Breaking up is hard to do – and it’s even tougher when the love has gone but you still have to live together.
A few words, and everything changes. Only in the most extremely acrimonious of cases will you not feel a wrench, a sense of something missing. Even if you're calling time on a serial adulterer or a nasty drunk, your life was tied into them for as long as you were together. And now that tie must be cut. Severed. You are leading your heart to the guillotine. But you can survive.
When you read breakup tips, they assume all you need to know is how to say it's over. But « ending it » isn't the end when you live together; it's just the beginning. And there are some things everyone about to find themselves in that boat should consider before they do:
You need to make sure you’re ready to end it.
The old saying goes « marry in haste; repent at leisure » but it's pretty much the same for ending a relationship, especially when you share a home together. Jumping the gun and calling things off on the spur of the moment because of a blazing row or indiscretion is never a good idea.
You're not just going to be able to say your piece and walk away from this one, like leaving a boring or bolshy date behind in a restaurant. Even if you have a spare bedroom to retreat to, or a sofa to sleep on, you're still going to be bumping into each other in the bathroom or at the fridge. And things will be chilly enough as it is.

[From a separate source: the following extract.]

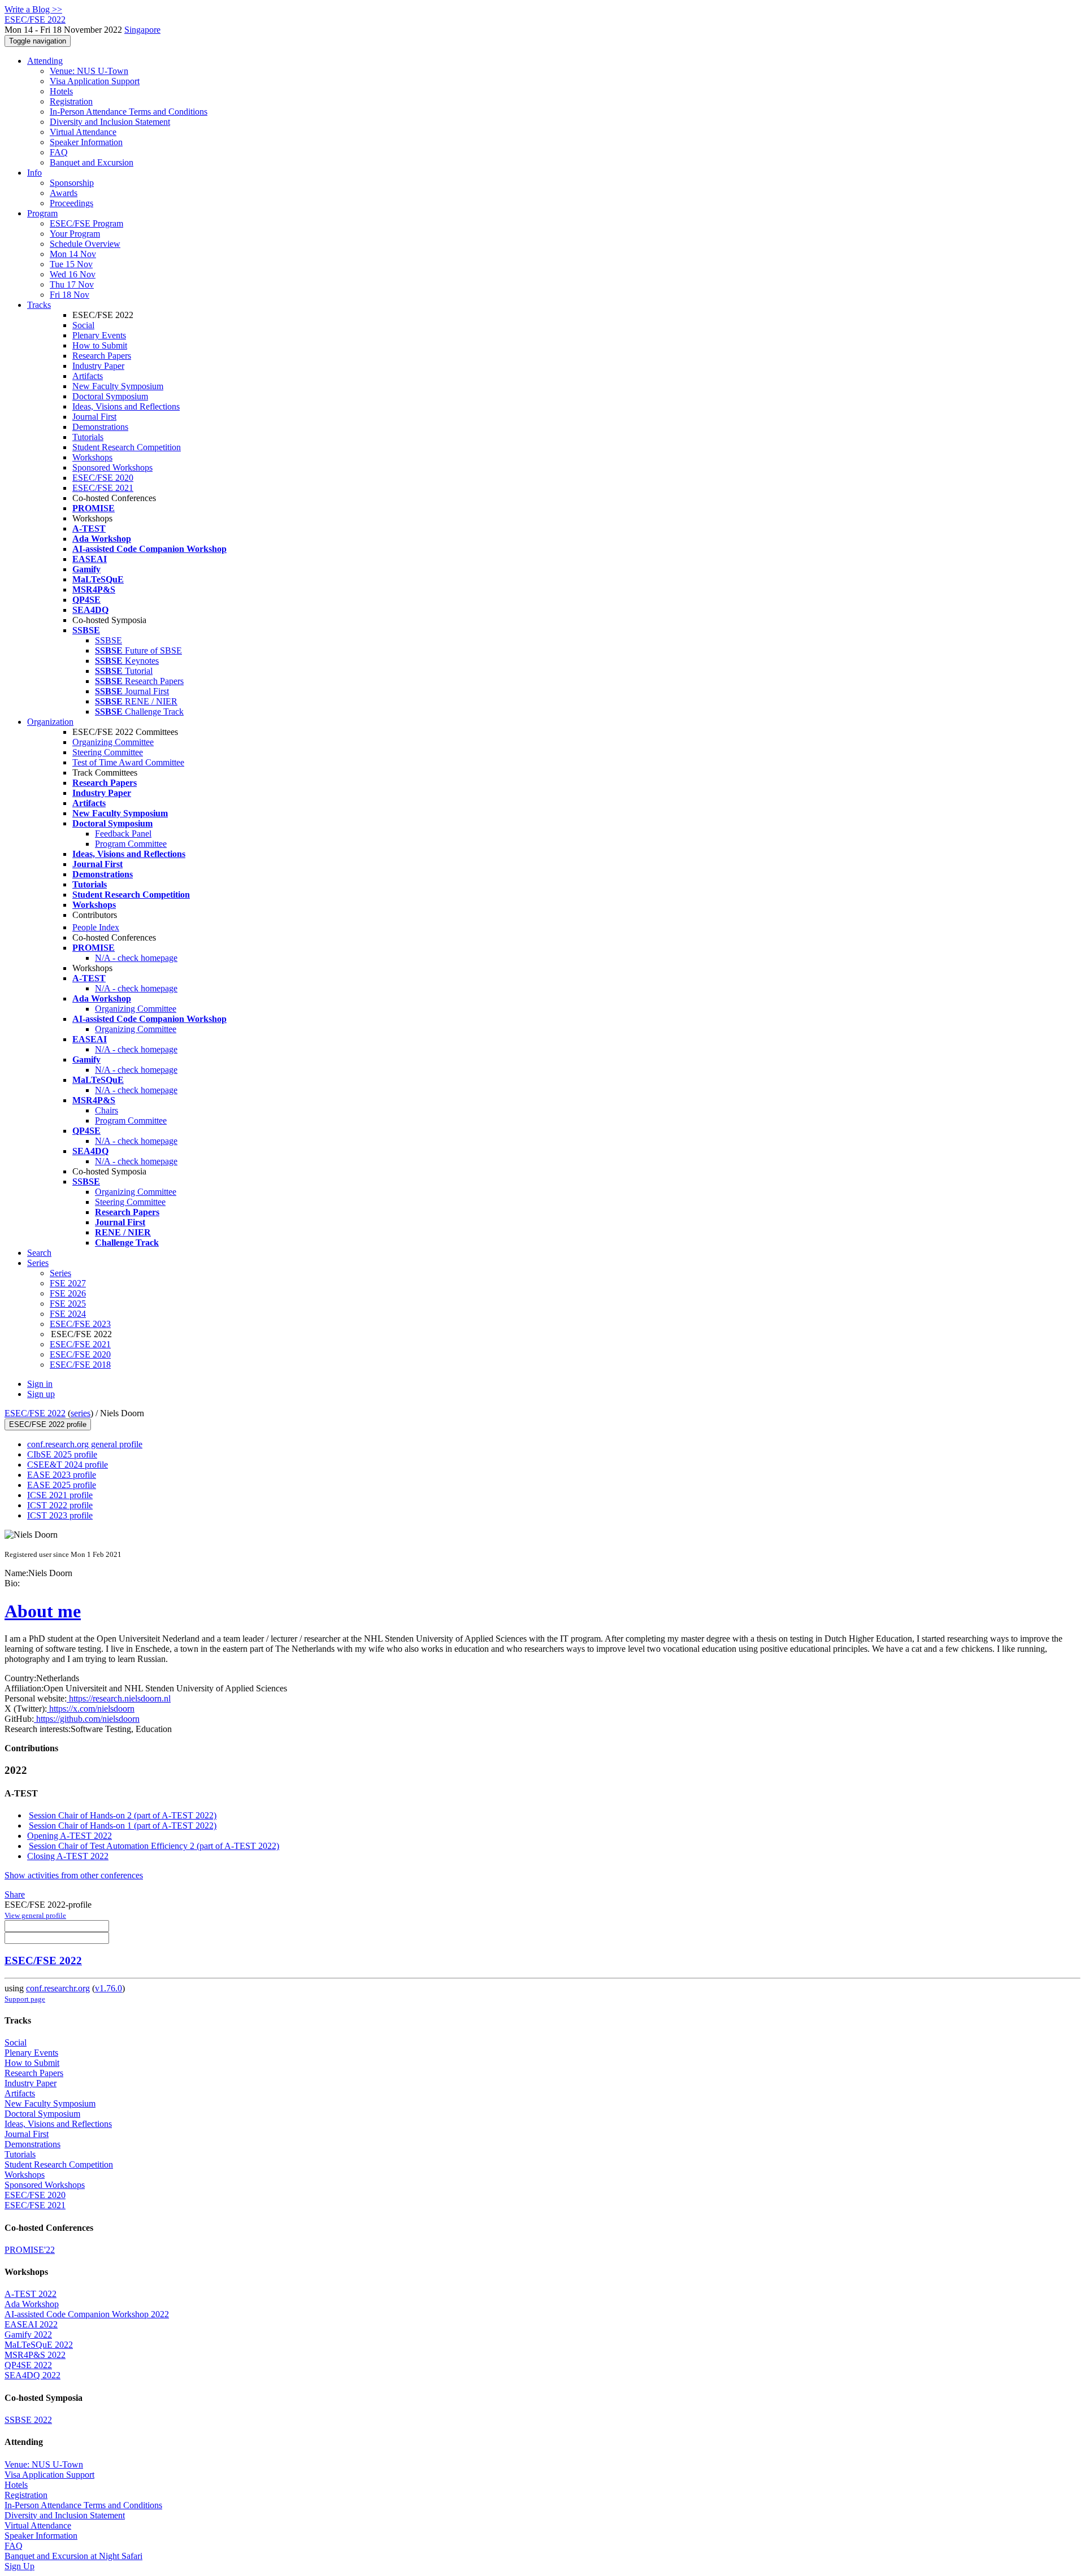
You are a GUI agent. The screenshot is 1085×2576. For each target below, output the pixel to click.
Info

This is life-changing stuff – make sure you're prepared emotionally and, as cold as it may sound, financially.
I certainly didn't have a long-term plan. We were only a few months into the lease on our apartment, which had one bedroom, and I chose to break the news at around 11:30pm after a day of brooding. The practicalities, the emotions, I'd briefly gone through in my head, but when it came to the actual moment, I managed to hold it together enough to have credibility. If there's one time you need to be taken seriously, it's now.
Also: Make sure you are never more than 13cm away from a bottle of wine. Learn from me.
CBS / Via sararaasch.tumblr.com
You should have an exit plan to make things as painless as possible.
Blurting out « it's over », pouring petrol over the bed you share, lighting a match, and then stalking out of there in killer heels might sound like a plan, but real life is nowhere as fantastical.
Have an adult discussion, with a clear idea of what the results are going to be. If you live together and you're planning on leaving straightaway, have somewhere to go. If you're asking your partner to leave, accept there will be reluctance and hostility, and they may have nowhere to go. Emotions will be running high and everyone will have their own view – you must have the strength to face up to the decisions you make.
When it comes to talking to landlords or banks or any other company who's got a vested interest in your household, you need to present a united front. If you're the one who ended the relationship, consider being the one who steps up and sorts all this stuff out. First, it means any ex who's reluctant to split won't drag their heels and hold things up, and second, it's the least you can do when your action has put you both in this situation.
Not that you should feel guilty about that – but taking care of business can help you move on from that. Taking the strain can also take your mind off things, weirdly.